As it is shown in the performance test this operation list() is very quick (less then 0.5 s on 1 million items (depending on you PC)). And using the index access afterwards is a very good readable code. But as shown here there are quicker solutions available on iterators.

But there might be two downsides:

  • The StopIteration exception must be handled in case of empty iterators. To make the handling a bit easier iTree delivers in most cases an empty list if we have not match. But in some cases (e.g. filter operations) the user will get an iterator even when the iterator is empty. In helpers the user can find an iterator empty check function (is_iterator_empty(iterator)).

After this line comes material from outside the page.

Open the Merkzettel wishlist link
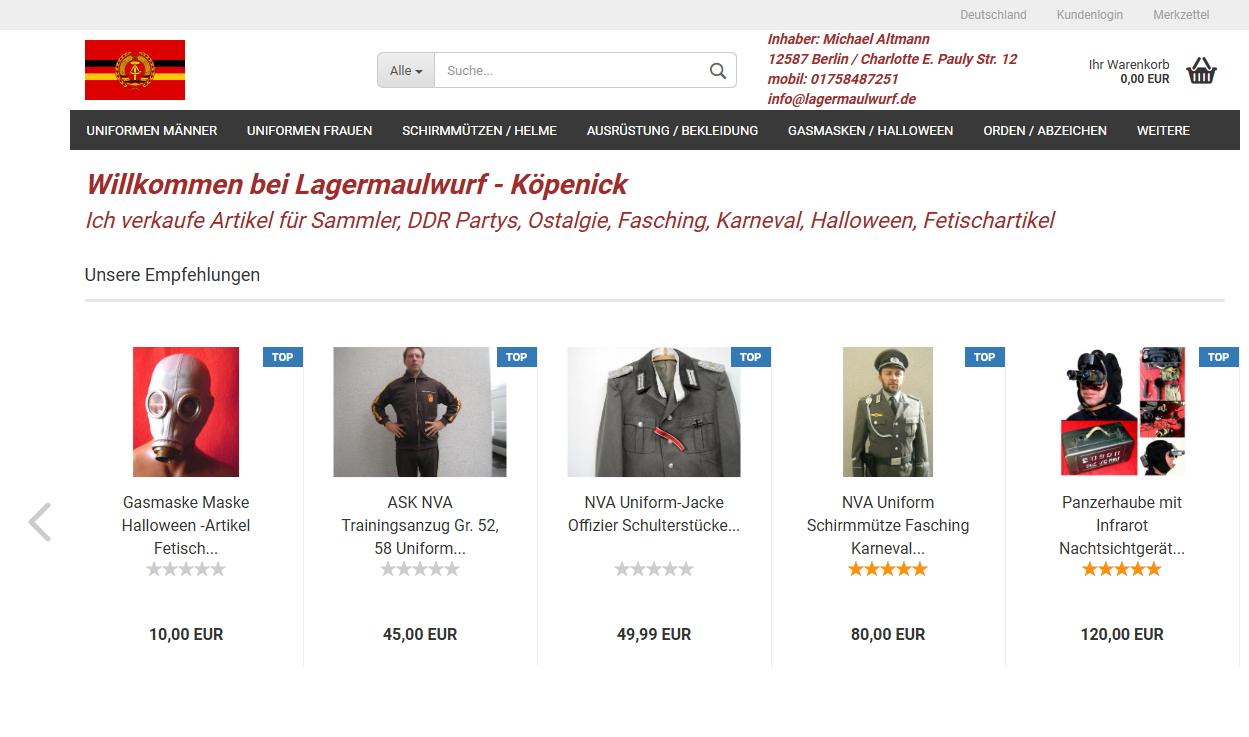The image size is (1249, 737). tap(1180, 15)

  • The user must also consider that an iterator can only consumed one time. To reuse an interator multiple times you may have a look on itertools.tee().

To summarize this chapter:

We decided to deliver only iterators (and not lists) to give the user the possibility to utilize the whole iterator power. If he really needs a list (in most cases for index access) he can convert to a list very easy and quick. But giving lists directly would slowdown the performance of the whole itertree filter functions a lot.